> [Work instructions]
One part of the entries below is wanted: the lines from the one containing "Click the Previous column header" through the one containing "The width and height of the screenshot is (661, 514).". Write those out exactly and nothing else.

*** Data extract Section Begins ***

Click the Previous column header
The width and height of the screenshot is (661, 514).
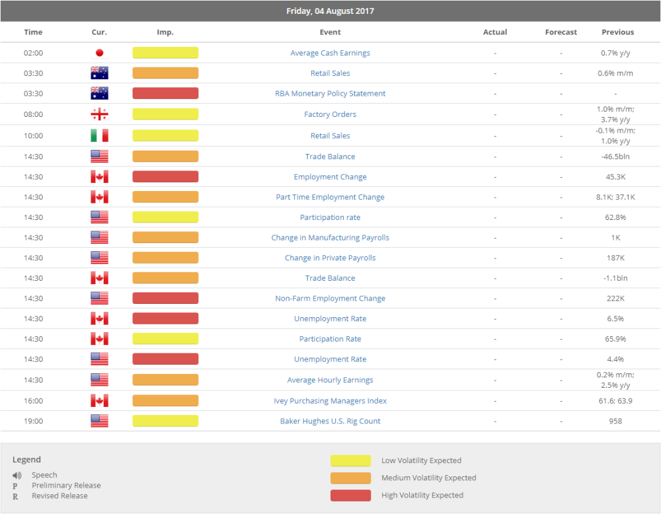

*** Data extract Section Ends ***
*** Data extract Section Begins ***

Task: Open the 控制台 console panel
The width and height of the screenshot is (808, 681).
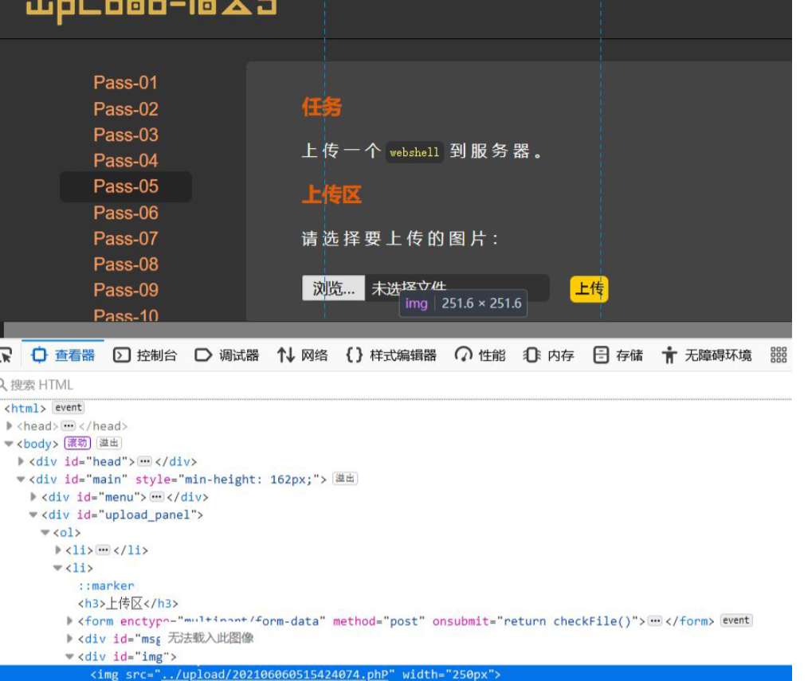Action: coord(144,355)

*** Data extract Section Ends ***
*** Data extract Section Begins ***

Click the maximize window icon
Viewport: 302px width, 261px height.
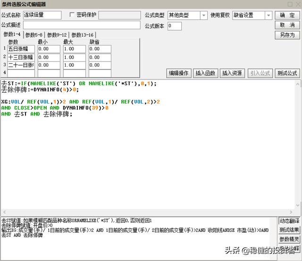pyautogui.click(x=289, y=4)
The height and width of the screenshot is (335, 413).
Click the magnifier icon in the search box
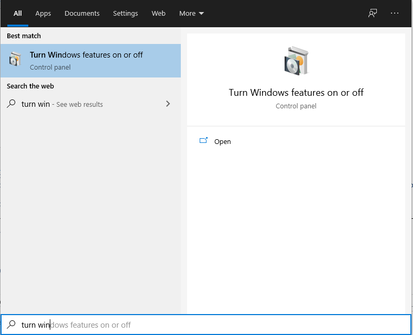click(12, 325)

*** Data extract Section Ends ***

> [Expected answer]
Click the Previous column header
The width and height of the screenshot is (661, 514).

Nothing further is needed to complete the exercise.